Nothing has suggested so far that there is any basis to the security concerns that have been raised about Harare and Bulawayo as venues for World Cup matches.

It confirms what many of us knew in the first instance that these security concerns masked political objectives which were to discredit Robert Mugabe.

The two matches that Pakistan has played in Zimbabwe have, if anything, been too peaceful, the applause been polite and the school-boys at the grounds have been a joy to watch, happy children with their laughter and broad smiles having the time of their lives, without the benefit of grotesque masks and war-paint on their faces.

The ICC must take the lead in keeping politics out of cricket and not, willy nilly, seen to be a party, reinforcing the perception that it is still a white man's club. If any team chooses not play in any of the venues of the World Cup, a case can be made for booting it out of the tournament.

Enough is enough. The politicians must not be allowed to hide behind their cricket team. And this applies equally to India whose refusal to play against Pakistan is devoid of any kind of logic and is political grandstanding pure and simple.

The series against Zimbabwe pitted one of the strongest Test teams against one of the weakest, made even weaker by some of the shoddiest fielding it has been my misfortune to watch. There was a time once when Zimbabwe's fielding used to be compared with that of South Africa.
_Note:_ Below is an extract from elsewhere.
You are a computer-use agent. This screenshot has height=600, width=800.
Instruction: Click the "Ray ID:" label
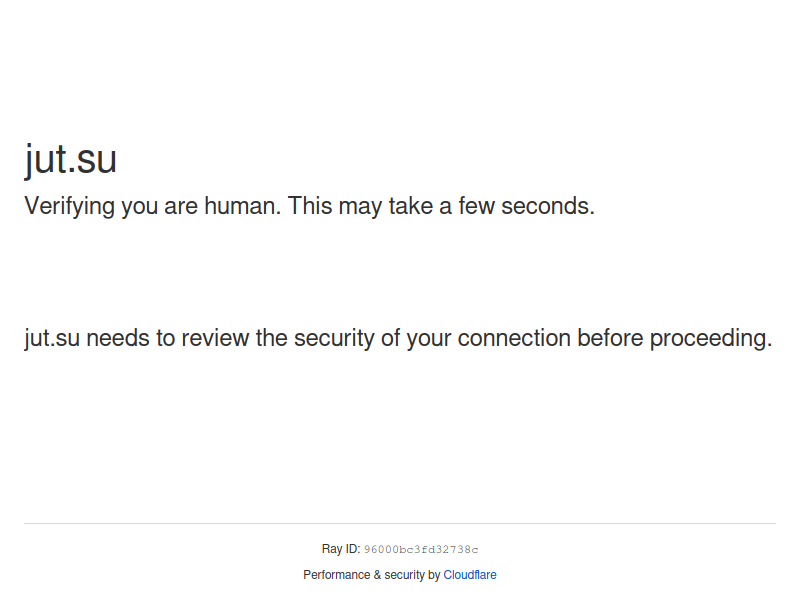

Why has Zimbabwe allowed its fielding to go to seed? Consistent bad fielding is proof of a lack of commitment. Yet Zimbabwe's bowlers have toiled hard. Give Yousuf Youhana a chance, and my grandson, aged five would have taken the catch without any effort, and you give Youhana a hundred, give him two chances and it's early Christmas for him.

The Pakistan batsmen were not reading the wickets at Bulawayo and did not have the patience to graft their runs.

Still the presence of Inzamam-ul-Haq and Youhana has made a huge difference. Neither has shown any signs of the injuries that kept them out of the team against Australia. A timely recovery, perhaps, with the help of faith-healers?

Shoaib Akhtar must consider himself a lucky man, the match referee was Clive Lloyd and not someone like John Reid and the umpires were David Orchard and Srinivas Venkatraghavan and not Darrell Hair. He might have been fined or banned instead of being severely reprimanded which is being considered just a rap on the knuckles.

One hopes, all the same, that he has been suitably chastened. He is a greater bowler in his own right and does not need the extra-assistance of ball-tampering. Shoaib is the one cricketer who does not need any more controversies. It took a lot of effort on the part of the PCB to get his bowling action cleared. Even now, there are some who have some doubts about it. But this is behind him. Why start something new? He must know that from now on the umpires will be watching him like hawks to see whether any hanky-panky is going on.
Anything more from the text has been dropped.